Die Aufgabe — Wie geht der Text über Gides Umdichtung des Gleichnisses vom verlorenen Sohn weiter? Setze ihn im Anschluss an seinen letzten Satz fort.

Ausgewählter Auszug —
----------

Gides Umdichtung der alten biblischen Geschichte spricht moderne Menschen sehr an. Es ist kein Zufall, dass sie in mehrere Sprachen übersetzt und viel gelesen worden ist. Man darf sie nicht als reine Familiengeschichte verstehen. Gide hat nicht vergessen, dass der Vater im Gleichnis ein Bild für Gott ist. Hat man das im Blick, dann gewährt seine Erzählung einen ergreifenden Einblick in seine eigene Lebensgeschichte. André Gide ist nach dem frühen Tod seines Vaters von seiner Mutter evangelisch-reformiert erzogen worden. Da die Reformierten in Frankreich eine Minderheit sind, ist die Disziplin unter ihnen oft sehr streng. So auch bei Gides Mutter. Ihr setzt die Erzählung ein Denkmal mit der Figur des ältesten Sohnes und dessen unbeugsamer Treue zur elterlichen Tradition. Gide hat unter solcher Strenge sehr gelitten. Kein Wunder, dass er die Ketten der Religion gänzlich abstreifen wollte – so wie nach seinem Verständnis der verlorene Sohn. Aber das ist ihm ebensowenig wie diesem gelungen. Die dominierende Mutter, und mit ihr die harsche Religiosität, hat ihn immer wieder eingeholt. Es blieb ihm nur vage Hoffnung übrig, verkörpert durch den erfundenen dritten Sohn. Die inneren Kämpfe haben seine schriftstellerische Produktivität enorm gefördert; aber ein glücklicher Mensch ist er nie geworden.

Inzwischen hat sich das Rad der Geschichte weiter gedreht. Enge und strenge Religiosität gilt heute überwiegend als Kennzeichen von Sekten. Auf dem Vormarsch ist die grenzenlose Freiheit von aller Religion. Eine Rückkehr zu ihr wird oft gar nicht mehr erwogen. So erleben viele christliche Eltern bei ihren Kindern nicht nur den Austritt aus der Kirche, sondern den Verlust jedes Sinnes für den Glauben überhaupt. Das Verhältnis zu Gott steht in unserer Gesellschaft im Belieben des Menschen und wird weithin nicht mehr als unbedingt verpflichtend erlebt. Selbst die Geschichte vom Sündenfall deuten manche moderne Denker als Befreiung des Menschen aus der überholten Gottesbindung und als letzten Schritt zu voller Selbstständigkeit.

Blicken wir von hier aus auf das Gleichnis Jesu zurück, so scheint es durch die moderne Entwicklung hoffnungslos veraltet zu sein. Es geht ja noch von der  antiken Voraussetzung aus, dass es ein eigentlich unverzeihlicher Fehltritt ist, die Tradition der Väter und damit auch die angestammte Religion zu verlassen. Nicht zuletzt deshalb haben die Hörer Jesu damals über den völlig unerwarteten freudigen Empfang des reuigen Sünders durch seinen Vater so gestaunt. Was hat es uns heute noch zu sagen?

----------

Bereitgestelltes Material —

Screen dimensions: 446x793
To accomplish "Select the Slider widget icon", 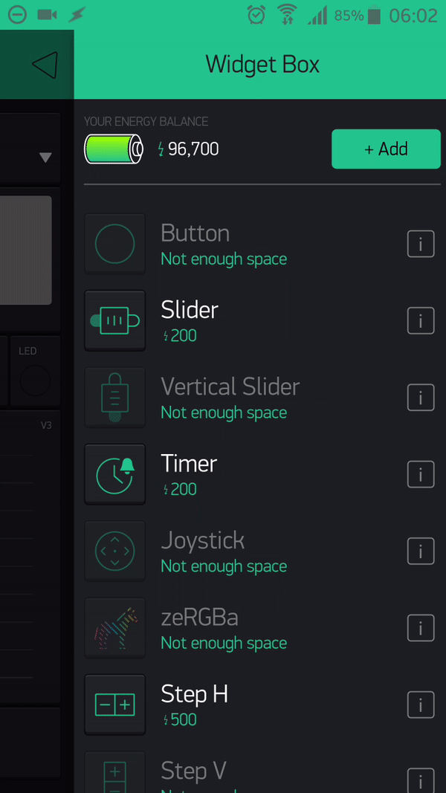I will pos(114,320).
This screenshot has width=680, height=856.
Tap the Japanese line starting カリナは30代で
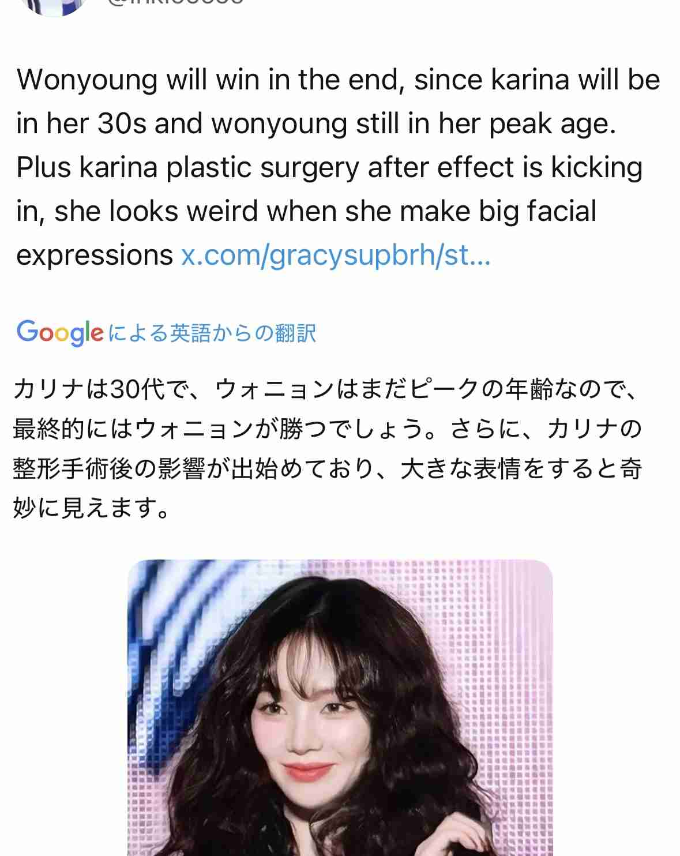[326, 389]
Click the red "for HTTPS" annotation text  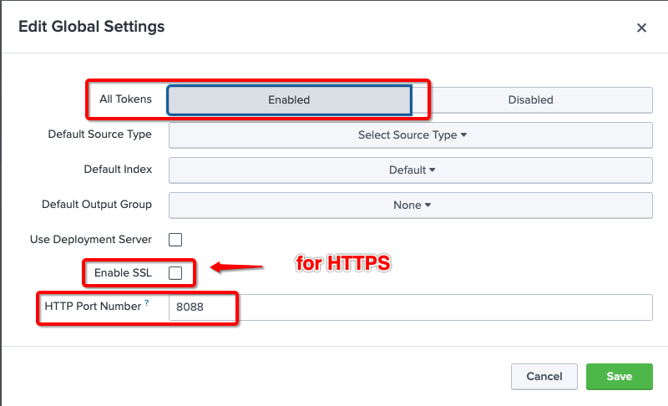pos(344,264)
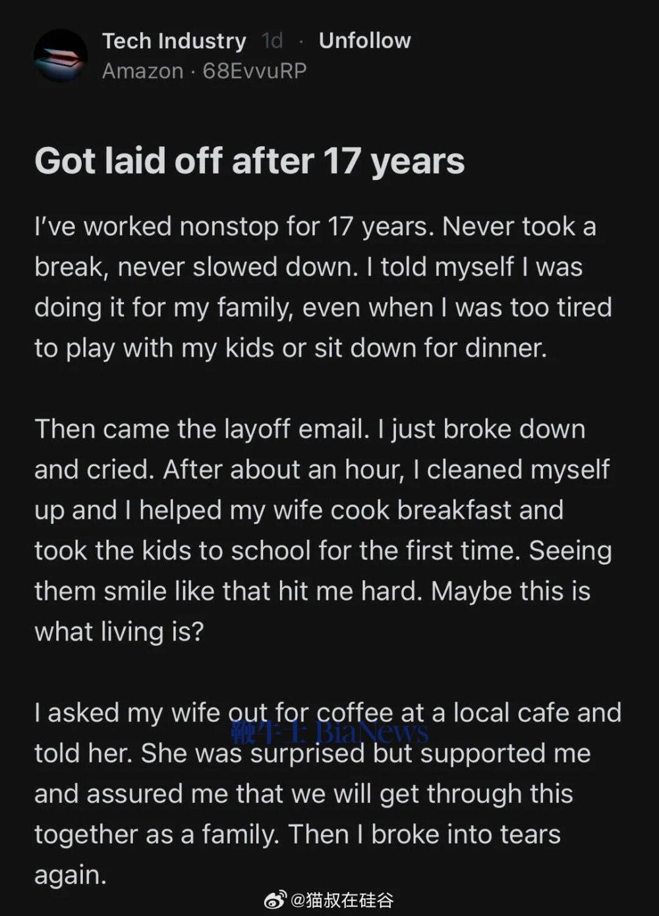Click the @猫叔在硅谷 Weibo handle

coord(343,900)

----------

Ergebnis —
Zweierlei fällt auf, was sich vom Normalverständnis der Antike unterscheidet. Das Erste ist: Der Vater zahlt seinem jüngeren Sohn ohne Weiteres den Lebensunterhalt für die nächste Zeit aus. Keine Bedingungen, kein Versuch ihn umzustimmen. Der Vater versteht das Verlassen des Elternhauses als ganz normalen Vorgang. Er zahlt seinem Zweitgeborenen den Lebensunterhalt für die nächste Zeit. Offenbar will er ihm tatsächlich die Chance geben, sich auszuprobieren. Dabei geht er zwar davon aus, dass er seine Loyalität zum Elternhaus nicht preisgibt, sondern mithilfe des ausgezahlten Geldes auf neue Weise bewährt. Aber da der Sohn in ein fernes Land mit anderer Religion ziehen will, geht der Vater damit ein Risiko ein, so wie heute mit uns in einer gottfernen Welt.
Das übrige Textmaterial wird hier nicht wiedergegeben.